The fact that this PR pulls up OrderBy passed InlineJoin without "using" or be made aware by the existence of SortAgnostic (as opposed to the original PR which considered SortAgnostic for something related to OrderBy) shows that the presence of SortAgnostic is not well enforced in code (for the developer's visibility and awareness), something that (reading between lines) has been made clear here. In other words, SortAgnostic defies half of its purpose - to be a tool developers are aware of (or be made aware of reliably) when they develop new commands but also (my own addition here) when developers (new or seasoned ones) touch any planning code (not only related to the new command).
The other half of SortAgnostics purpose is well defined: TRYING to reveal issues with using a command that doesn't fully considers all the subtleties and implication of a sort before that command that might silently give wrong results. But, this holds true considering the following:
- the new command PR has good and, as much as possible, enough tests that reveal what
SortAgnosticis trying to guard - the new command PR is being reviewed by people who are aware of
sorttweaks andSortAgnosticpresence and can point out thatsortcan be something to look into further, something that is not always true these days
IMHO, just like my previous review to the original PR, is that this PR brings a much needed improvement to the intricacies of inline stats + sort usage: an irrelevant sort should be pulled up passed inline stats because inline stats right-hand side should use the "original" relevant set of data (and an unbounded sorted set of data is irrelevant) and should be considered for adoption.
I still need to dig through the surgical take from rewriteMidProjections method and see why it's so surgical :-), but this is for the second round of review.
| * <p> | ||
| * See also {@link PruneRedundantOrderBy}. | ||
| */ | ||
| public final class PullUpOrderByBeforeInlineJoin extends OptimizerRules.OptimizerRule<LogicalPlan> { |
There was a problem hiding this comment.
I think it makes sense for this rule to be OptimizerRules.CoordinatorOnly.

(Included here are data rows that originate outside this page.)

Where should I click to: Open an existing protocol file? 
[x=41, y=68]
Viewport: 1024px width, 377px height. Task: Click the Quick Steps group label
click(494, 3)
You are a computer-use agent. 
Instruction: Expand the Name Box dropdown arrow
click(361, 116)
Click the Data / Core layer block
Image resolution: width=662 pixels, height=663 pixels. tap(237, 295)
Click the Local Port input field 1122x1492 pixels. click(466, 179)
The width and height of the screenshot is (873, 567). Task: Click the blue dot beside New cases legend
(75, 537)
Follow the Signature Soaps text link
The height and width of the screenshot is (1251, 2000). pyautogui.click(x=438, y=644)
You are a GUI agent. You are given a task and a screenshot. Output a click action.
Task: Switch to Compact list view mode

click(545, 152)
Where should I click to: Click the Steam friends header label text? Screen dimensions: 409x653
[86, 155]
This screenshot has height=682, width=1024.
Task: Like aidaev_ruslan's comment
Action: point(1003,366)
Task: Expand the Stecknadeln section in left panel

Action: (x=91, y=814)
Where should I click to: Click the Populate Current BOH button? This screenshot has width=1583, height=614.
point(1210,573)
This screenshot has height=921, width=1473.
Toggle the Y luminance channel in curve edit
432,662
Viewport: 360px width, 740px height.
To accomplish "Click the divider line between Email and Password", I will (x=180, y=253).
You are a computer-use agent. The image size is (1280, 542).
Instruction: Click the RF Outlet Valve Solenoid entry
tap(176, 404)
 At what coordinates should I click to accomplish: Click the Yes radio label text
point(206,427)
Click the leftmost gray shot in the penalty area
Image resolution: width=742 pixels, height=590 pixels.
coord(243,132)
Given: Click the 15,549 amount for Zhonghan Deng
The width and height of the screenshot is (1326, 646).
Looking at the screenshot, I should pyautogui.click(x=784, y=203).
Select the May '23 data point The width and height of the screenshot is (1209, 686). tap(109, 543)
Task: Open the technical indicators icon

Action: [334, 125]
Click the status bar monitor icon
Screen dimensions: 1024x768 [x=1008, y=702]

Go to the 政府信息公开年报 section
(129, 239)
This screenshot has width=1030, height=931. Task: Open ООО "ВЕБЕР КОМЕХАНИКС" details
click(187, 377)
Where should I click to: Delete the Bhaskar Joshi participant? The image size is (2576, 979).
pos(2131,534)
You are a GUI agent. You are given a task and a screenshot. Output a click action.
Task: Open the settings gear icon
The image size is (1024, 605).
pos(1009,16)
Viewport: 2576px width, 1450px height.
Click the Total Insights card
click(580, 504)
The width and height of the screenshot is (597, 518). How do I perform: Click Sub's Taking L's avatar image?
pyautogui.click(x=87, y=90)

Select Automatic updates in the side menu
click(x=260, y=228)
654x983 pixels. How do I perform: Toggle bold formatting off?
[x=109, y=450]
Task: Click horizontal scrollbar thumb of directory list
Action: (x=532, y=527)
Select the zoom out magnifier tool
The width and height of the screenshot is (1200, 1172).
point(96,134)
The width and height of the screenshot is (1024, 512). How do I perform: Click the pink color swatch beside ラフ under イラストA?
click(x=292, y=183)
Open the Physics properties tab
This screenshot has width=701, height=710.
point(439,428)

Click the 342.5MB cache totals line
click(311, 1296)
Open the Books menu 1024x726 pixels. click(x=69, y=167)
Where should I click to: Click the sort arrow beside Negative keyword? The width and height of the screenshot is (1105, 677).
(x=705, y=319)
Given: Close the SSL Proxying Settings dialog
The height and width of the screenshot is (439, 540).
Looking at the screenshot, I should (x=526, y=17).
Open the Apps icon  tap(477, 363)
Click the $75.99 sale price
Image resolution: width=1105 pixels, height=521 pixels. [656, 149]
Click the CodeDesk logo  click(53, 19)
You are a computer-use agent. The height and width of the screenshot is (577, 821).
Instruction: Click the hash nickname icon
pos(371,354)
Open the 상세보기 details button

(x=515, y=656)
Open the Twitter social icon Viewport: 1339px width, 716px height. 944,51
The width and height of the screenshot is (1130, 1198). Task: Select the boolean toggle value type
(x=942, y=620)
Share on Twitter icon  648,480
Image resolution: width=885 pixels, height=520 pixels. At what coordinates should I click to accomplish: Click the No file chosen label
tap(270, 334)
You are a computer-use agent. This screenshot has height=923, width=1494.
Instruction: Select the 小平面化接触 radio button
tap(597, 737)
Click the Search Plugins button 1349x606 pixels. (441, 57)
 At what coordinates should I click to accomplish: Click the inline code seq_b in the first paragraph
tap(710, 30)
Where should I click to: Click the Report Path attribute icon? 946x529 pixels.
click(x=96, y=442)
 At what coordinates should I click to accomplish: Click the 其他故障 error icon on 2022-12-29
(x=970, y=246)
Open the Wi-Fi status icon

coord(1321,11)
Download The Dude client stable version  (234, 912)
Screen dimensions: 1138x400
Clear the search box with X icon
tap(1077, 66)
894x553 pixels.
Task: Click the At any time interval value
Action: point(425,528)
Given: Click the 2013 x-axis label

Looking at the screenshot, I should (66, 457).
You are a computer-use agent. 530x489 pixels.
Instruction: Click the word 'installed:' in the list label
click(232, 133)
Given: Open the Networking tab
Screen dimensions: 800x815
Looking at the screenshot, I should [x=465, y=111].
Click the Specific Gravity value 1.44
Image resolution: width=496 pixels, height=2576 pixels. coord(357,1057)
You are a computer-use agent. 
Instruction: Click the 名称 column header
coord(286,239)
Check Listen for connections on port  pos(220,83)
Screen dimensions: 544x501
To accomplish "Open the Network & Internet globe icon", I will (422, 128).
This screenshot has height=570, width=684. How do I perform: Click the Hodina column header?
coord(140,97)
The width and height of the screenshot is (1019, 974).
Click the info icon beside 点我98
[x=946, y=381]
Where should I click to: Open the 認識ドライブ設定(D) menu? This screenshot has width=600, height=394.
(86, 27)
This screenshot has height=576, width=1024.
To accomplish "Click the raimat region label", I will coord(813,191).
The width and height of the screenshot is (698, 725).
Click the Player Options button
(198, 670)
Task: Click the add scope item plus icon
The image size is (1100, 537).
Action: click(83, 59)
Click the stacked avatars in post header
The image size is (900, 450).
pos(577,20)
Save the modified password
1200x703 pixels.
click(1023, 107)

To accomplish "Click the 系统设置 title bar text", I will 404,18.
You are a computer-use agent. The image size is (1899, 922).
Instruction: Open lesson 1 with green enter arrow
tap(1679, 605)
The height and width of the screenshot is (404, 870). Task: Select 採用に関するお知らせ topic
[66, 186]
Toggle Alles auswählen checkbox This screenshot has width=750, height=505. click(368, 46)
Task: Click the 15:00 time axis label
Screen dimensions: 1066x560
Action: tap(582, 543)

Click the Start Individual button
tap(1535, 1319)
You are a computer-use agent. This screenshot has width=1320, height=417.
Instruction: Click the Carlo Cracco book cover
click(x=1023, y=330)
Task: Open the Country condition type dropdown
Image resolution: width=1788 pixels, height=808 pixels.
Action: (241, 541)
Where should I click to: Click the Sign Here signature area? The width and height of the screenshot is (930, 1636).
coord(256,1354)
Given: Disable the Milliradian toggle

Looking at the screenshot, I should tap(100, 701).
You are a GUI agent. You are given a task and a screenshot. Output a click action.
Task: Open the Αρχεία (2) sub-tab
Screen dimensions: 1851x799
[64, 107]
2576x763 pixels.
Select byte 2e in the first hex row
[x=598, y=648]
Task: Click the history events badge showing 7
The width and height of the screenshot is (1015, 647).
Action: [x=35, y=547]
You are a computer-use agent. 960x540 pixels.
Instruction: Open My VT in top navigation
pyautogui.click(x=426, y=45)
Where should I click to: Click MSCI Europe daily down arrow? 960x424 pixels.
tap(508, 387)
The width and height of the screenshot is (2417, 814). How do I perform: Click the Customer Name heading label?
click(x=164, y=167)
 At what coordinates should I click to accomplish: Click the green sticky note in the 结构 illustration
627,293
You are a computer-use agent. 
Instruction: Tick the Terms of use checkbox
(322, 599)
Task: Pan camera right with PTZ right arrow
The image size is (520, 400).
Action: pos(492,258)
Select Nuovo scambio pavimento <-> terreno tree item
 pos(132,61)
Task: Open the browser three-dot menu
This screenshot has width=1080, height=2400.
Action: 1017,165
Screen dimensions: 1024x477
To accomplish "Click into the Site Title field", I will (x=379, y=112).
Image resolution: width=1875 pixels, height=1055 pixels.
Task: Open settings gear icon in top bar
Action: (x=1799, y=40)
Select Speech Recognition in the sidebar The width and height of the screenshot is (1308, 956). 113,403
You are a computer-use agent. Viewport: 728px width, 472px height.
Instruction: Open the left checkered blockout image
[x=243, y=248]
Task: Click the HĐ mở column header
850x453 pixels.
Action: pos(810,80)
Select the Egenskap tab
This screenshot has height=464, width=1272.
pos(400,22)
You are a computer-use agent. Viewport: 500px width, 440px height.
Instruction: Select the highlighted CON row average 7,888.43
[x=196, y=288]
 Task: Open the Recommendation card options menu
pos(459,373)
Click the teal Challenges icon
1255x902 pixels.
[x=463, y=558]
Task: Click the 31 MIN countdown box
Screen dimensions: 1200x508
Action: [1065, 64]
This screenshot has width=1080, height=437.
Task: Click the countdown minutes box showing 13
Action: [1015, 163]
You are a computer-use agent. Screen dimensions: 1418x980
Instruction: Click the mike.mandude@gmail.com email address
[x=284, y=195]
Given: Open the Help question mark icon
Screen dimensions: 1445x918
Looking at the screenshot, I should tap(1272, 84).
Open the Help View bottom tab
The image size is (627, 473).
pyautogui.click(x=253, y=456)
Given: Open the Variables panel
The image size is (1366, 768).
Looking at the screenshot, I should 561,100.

There was a problem hiding this comment.
Yes, I can't find a scenario where this wouldn't need to run on coordinator, but could run on the data node. Will update.
| */ | ||
| public void testInlineJoinPrunedAfterSortAndLookupJoin() { | ||
| var query = """ | ||
| FROM airports |
There was a problem hiding this comment.
This one is interesting in that if I add count to the keep I start getting Unbounded SORT not supported yet [SORT abbrev DESC] please add a LIMIT\nline 31:15: INLINE STATS [INLINE STATS count=COUNT(*) BY scalerank] cannot yet have an unbounded SORT [SORT abbrev DESC] before it : either move the SORT after it, or add a LIMIT before the SORT which might be correct, but it is confusing to the user. SORT abbrev was there before when count was not kept.
We eliminate the inline stats because we don't really need (and the sort is irrelevant from the point of view of inline stats) it but the outcome is definitely confusing to the user.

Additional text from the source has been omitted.